### 文書の抜粋

伝えたい気持ちがふくらんできていることを嬉しく思う
 入会当初は、先生のお電話の後、日記をつけるようにシャラシャラーと書く息子に、「せっかくだからもう少し構想を練って作文らしい感じにしたら? 通信教育を受けている気分を盛り上げようよぉ。」とお願い(笑)したくなる状態でした。今もやはり(正直申しますと)「とっとと仕上げようっと。」と机に向かっていますが、そんな息子にも欲が出てきまして、少々言葉にこだわったり、読み手を意識してか、分かってもらえるようにもっと詳しく書こうとし始めております。作文がそれらしくなっていくことと同時に伝えたい気持ちがふくらんできていることを本当に嬉しく思います。

親の関心で意欲的に
 小学3年生のころから、読み手を意識して書くようになります。取り上げる話題も、身近な人のドジ話などユーモアのあるものが増えてきます。
 この時期に、親が作文の内容に関心を寄せてあげると、子供はより面白い作品に仕上げようとはりきるようです。小学校中学年のころの作文は、その後には書けないようなのびのびしたものが多いので、小学校時代の記念になると言ってもいいでしょう。
 単に文章を書くという意識から、一つのまとまった作品として残すという意識が出てくると、自然にていねいにじっくり書くようになります。
 このきっかけになるものは、両親の関心ですが、もう一つ意外と大きなきっかけになるものに、パソコン書きがあります。
 パソコンで作文を書くと、手で書いたときよりも作品としてのまとまりが強く意識されるらしく、どの子も手書きのときよりも推敲して書くようになります。
 小学校4年生は学校でローマ字を習う学年なので、4年生になったら清書のときなどにパソコン書きに挑戦してみるといいと思います。

### データ抜粋
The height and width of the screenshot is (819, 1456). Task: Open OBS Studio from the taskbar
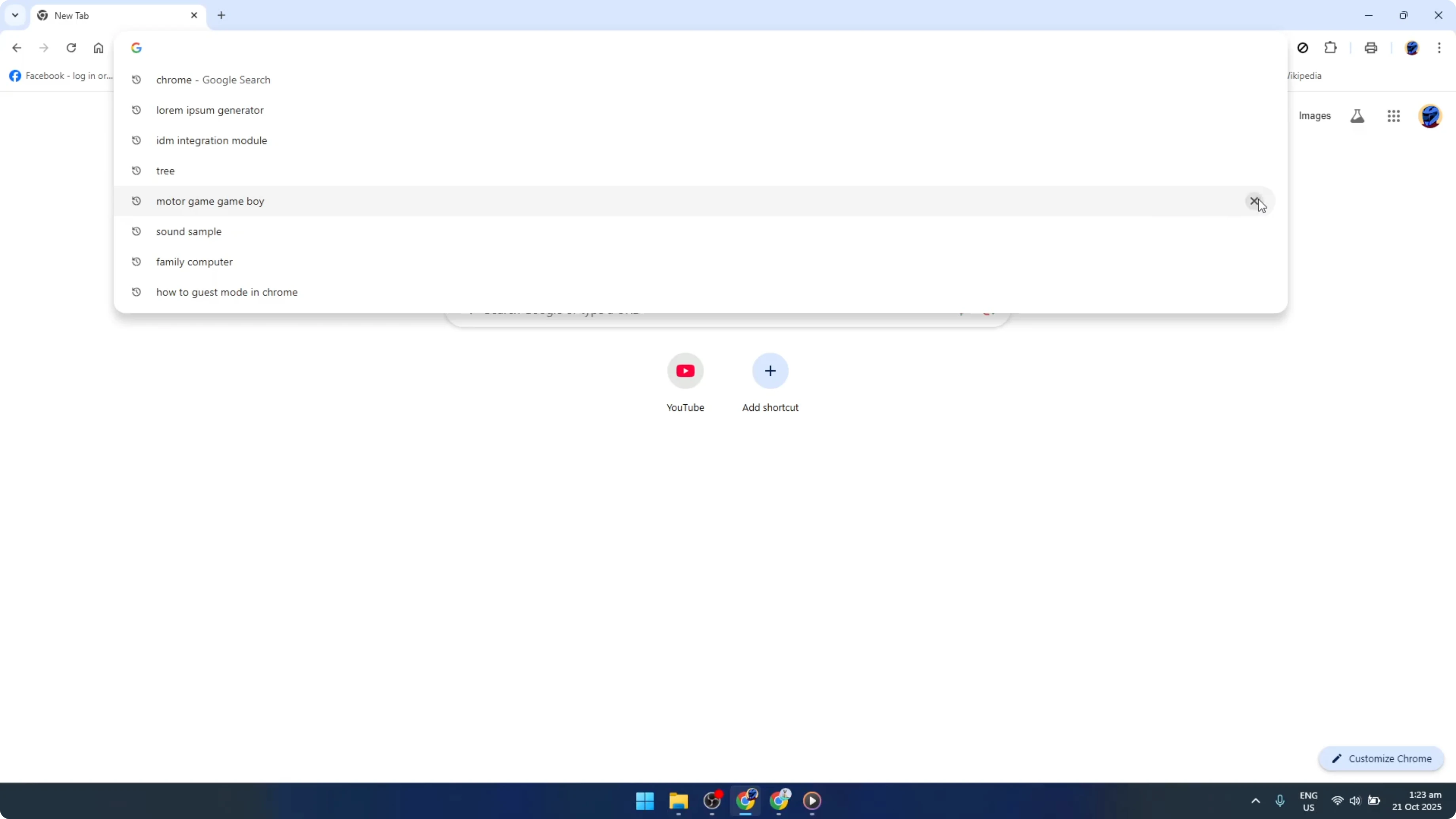(x=712, y=801)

### 課題の内容
A. 子どもの作文についての文書のうち、「この時期に、親が作文の内容に」から「じっくり書くようになります。」までの部分を、「子供」を「子ども」に改めて書き直してください。
B. 子どもの作文についての文書に照らして、次の三つの記述が合っているかどうかを「はい」か「いいえ」で答え、根拠となる文書の言葉をそのまま引用してください。(i) 小学3年生のころから、読み手を意識して書くようになる。(ii) パソコンで作文を書くと、手書きのときより推敲しなくなる。(iii) ローマ字は小学5年生で習う。
C. 子どもの作文についての文書を、最後の文に続けて書き進めてください。

### 課題別の解答
A.
この時期に、親が作文の内容に関心を寄せてあげると、子どもはより面白い作品に仕上げようとはりきるようです。小学校中学年のころの作文は、その後には書けないようなのびのびしたものが多いので、小学校時代の記念になると言ってもいいでしょう。
 単に文章を書くという意識から、一つのまとまった作品として残すという意識が出てくると、自然にていねいにじっくり書くようになります。

B.
(i) はい。「小学3年生のころから、読み手を意識して書くようになります。」
(ii) いいえ。「どの子も手書きのときよりも推敲して書くようになります。」
(iii) いいえ。「小学校4年生は学校でローマ字を習う学年なので」

C.
はじめて3ヶ月。苦手意識克服にむけて
 読書量が少なく、長文読解力が弱かったので、小4の4月から通信で始めました。算数の成績はいいのですが、国語の成績はいまひとつ。「テストでも何が書いてあるのか分からない。塾でも理解できない。」が続いていました。3ヶ月経った頃から国語に興味を示すようになり、成績もグーンとアップしました。まだまだ課題の音読もスムーズに読めないような状況ですが、先生のやさしい指導と誉めてもらえる楽しさが続けられる要因になっているようです。これからも宜しくお願い致します。

音読の習慣がつくだけでも力が向上
 国語の勉強は一般に時間がかかるものと言われています。確かにそれはそうなのですが、同時にすぐに効果として表れる面もあります。これは意外と見落とされていることではないかと思います。
 例えば、音読をすると、文章を書くことが楽になります。読書をしたあとは、自然に作文がスムーズに進みます。長文音読を毎日していると、塾で国語の問題を解くときなどに楽に読める感じがします。
 国語力には、生鮮食料品のような面もあり、毎日新鮮なものを摂取することによって力が発揮できるということもあるのです。
 しかし、長文音読のようにあとに形の残らない勉強は、いったん中断するとそのまま自然にずるずるとやらなくなってしまうことも多いのも事実です。最初の感激を失わずに、これからも毎日長文音読と読書を続けていってください。


■■実例について(うさぎ/きら先生)
 さて、先月のきらきら通信の続きです。「時間のない状態でいかにうまく作文を続けていくのか」という問題。自分のこととして考えてもらえたでしょうか。夏休みになっても、依然として自由になる時間が持てない人が多いようです。塾の集中講座でかえって忙しくなったと感じる人もいるよね。
 課題フォルダの「項目表○○の苗」という表を読んだことはありますか? HPを使っている人は「項目の苗」というアイコンです。そこに、各級の課題で取り組んでほしい作文の要素が書かれています。●は必須、◎○の順に頑張りたい項目です。わずらわしいようですが、じつはこの項目がヒントにもなっています。取り入れることで、作文が書きやすくなるのです。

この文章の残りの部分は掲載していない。